• anticoagulant therapy;
  • hemorrhage;
  • heparin;
  • liver transplantation;
  • living donor;
  • thrombosis

Abstract:  Heparin is widely used to reduce the incidence of vascular thrombosis after liver transplantation. Appropriate use of heparin based on changes in coagulation and fibrinolytic profiles, however, has not yet been discussed in detail. We performed living-donor liver transplantation for 128 adult patients. In this series, dalteparin (25 IU/kg/d) was administered until post-operative day (POD) 2. On POD 3, the anticoagulant drug was changed to heparin (unfractionated heparin sodium, 5000 U/d), the dose of which was changed according to the level of activated clotting time (ACT) targeted between 130 and 160 s. The plasma level of plasmin-alpha2 plasmin inhibitor complex, thrombin-antithrombin III complex (TAT), and fibrin degradation product D-dimer (FDP-DD) were monitored in the 21 patients. Predictors for heparin doses were analyzed among clinical parameters (n = 128). Four patients (3%) were complicated with thrombosis despite the above-mentioned anticoagulation protocol.
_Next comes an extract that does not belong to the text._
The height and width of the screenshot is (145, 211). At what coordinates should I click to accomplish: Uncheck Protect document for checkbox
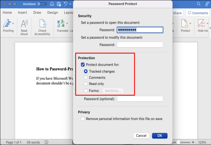tap(83, 65)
Transfusion and/or relaparotomy for hemostasis were necessary for bleeding in 19 patients (15%). The TAT level markedly elevated until POD 3 and FDP-DD peaked later. The required heparin dose to maintain adequate ACT levels increased linearly until POD 8, and kept constant thereafter, which correlated with the weight of the liver graft (p = 0.01). Thus, frequent monitoring of the heparin dosage is necessary to keep the ACT level in the target range in the first post-operative week. High hemorrhage complications in our series indicate that the lower target ACT range may be preferable in the second post-operative week.